== Aim of the task ==
All the data below goes into the copy word for word, but the pictures don't.

== Records provided ==
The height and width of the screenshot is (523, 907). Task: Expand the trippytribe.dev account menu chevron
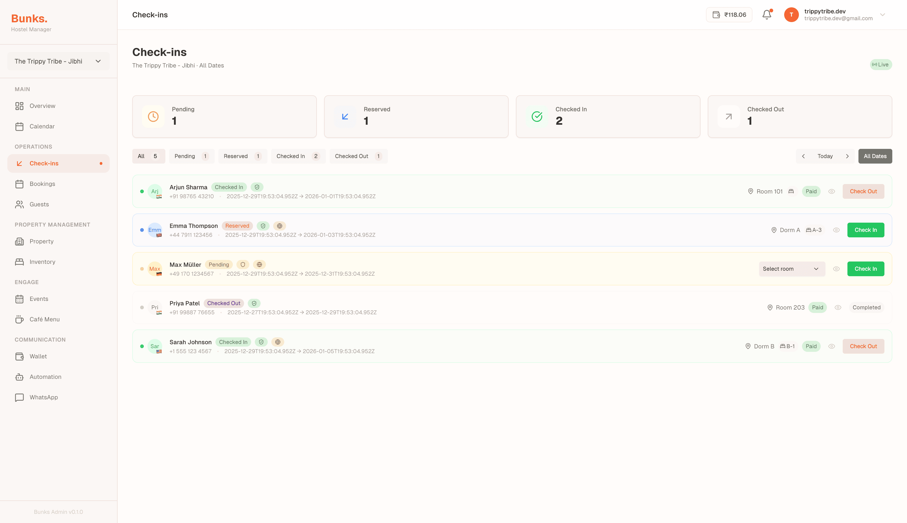[882, 15]
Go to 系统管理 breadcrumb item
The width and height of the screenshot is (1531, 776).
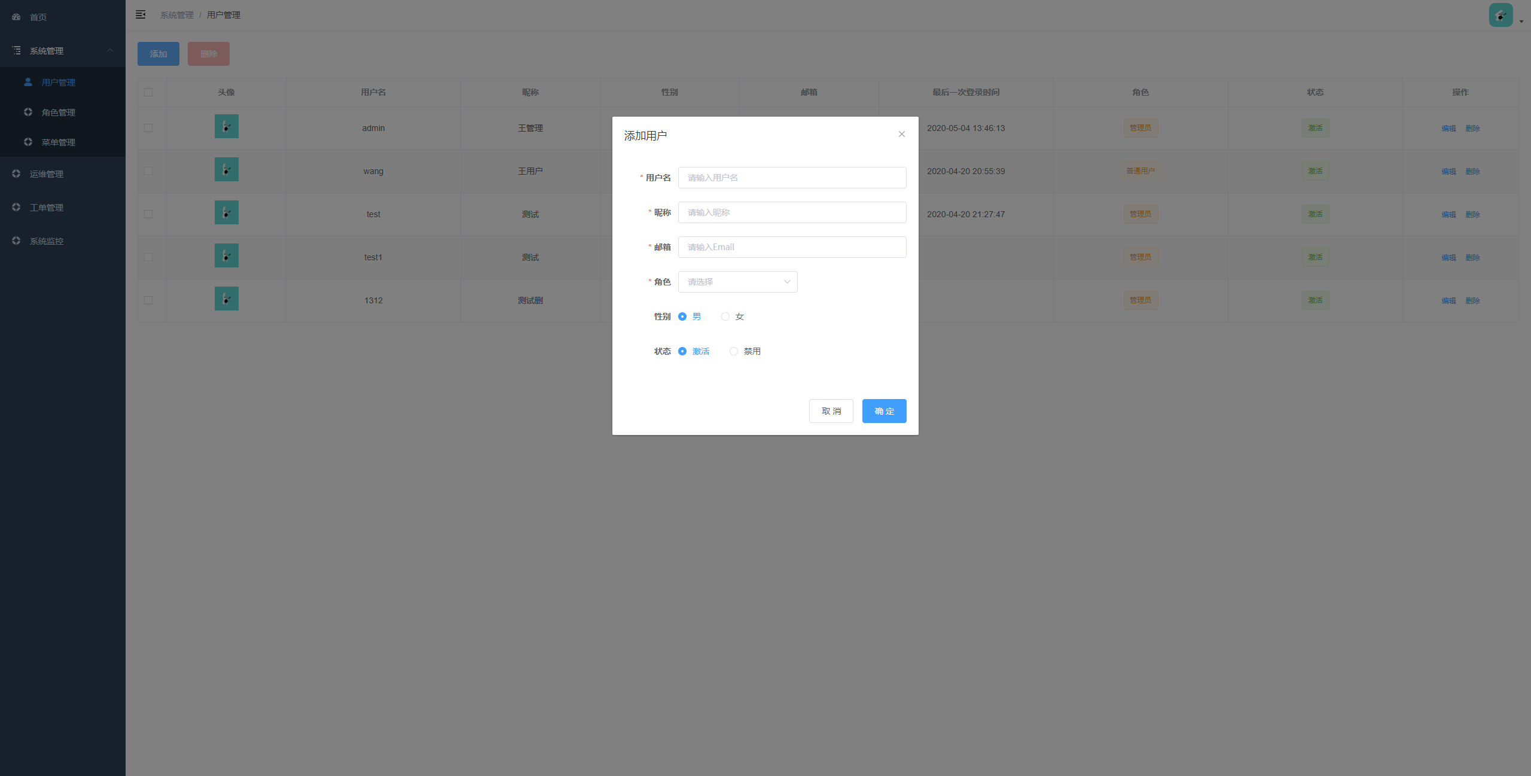click(x=176, y=15)

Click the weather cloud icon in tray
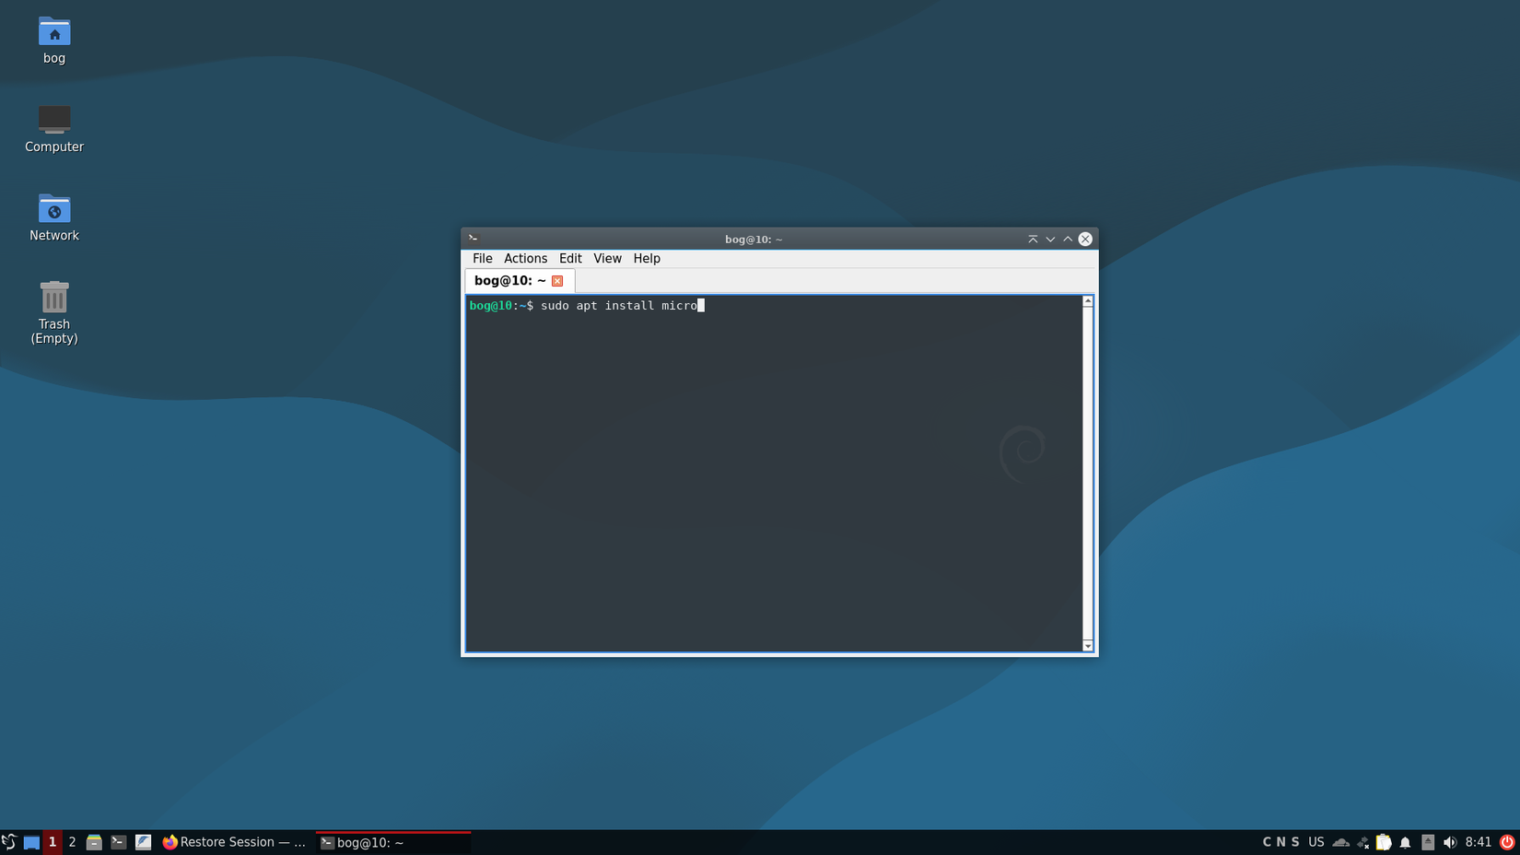point(1339,841)
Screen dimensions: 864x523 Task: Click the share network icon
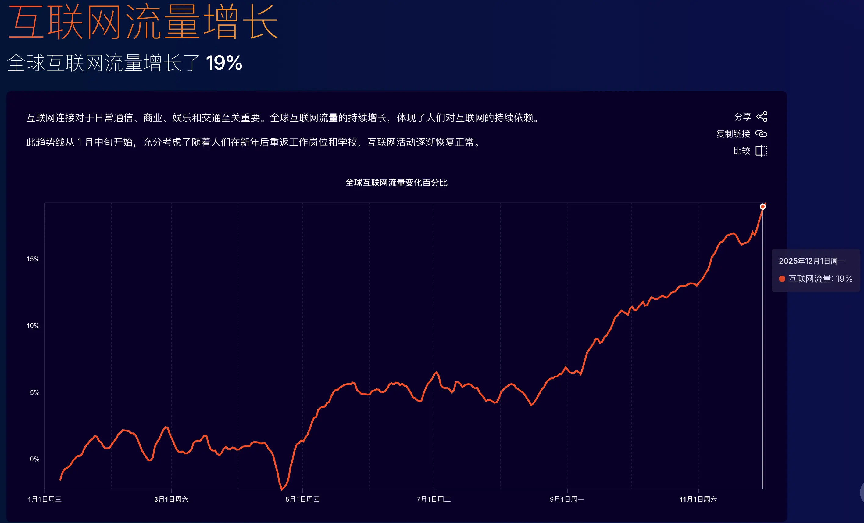point(762,117)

== Answer section ==
The height and width of the screenshot is (523, 907). Task: Expand the trippytribe.dev account menu chevron
[882, 15]
Go to 系统管理 breadcrumb item
The width and height of the screenshot is (1531, 776).
click(x=176, y=15)

Click the weather cloud icon in tray
point(1339,841)
Screen dimensions: 864x523 Task: Click the share network icon
point(762,117)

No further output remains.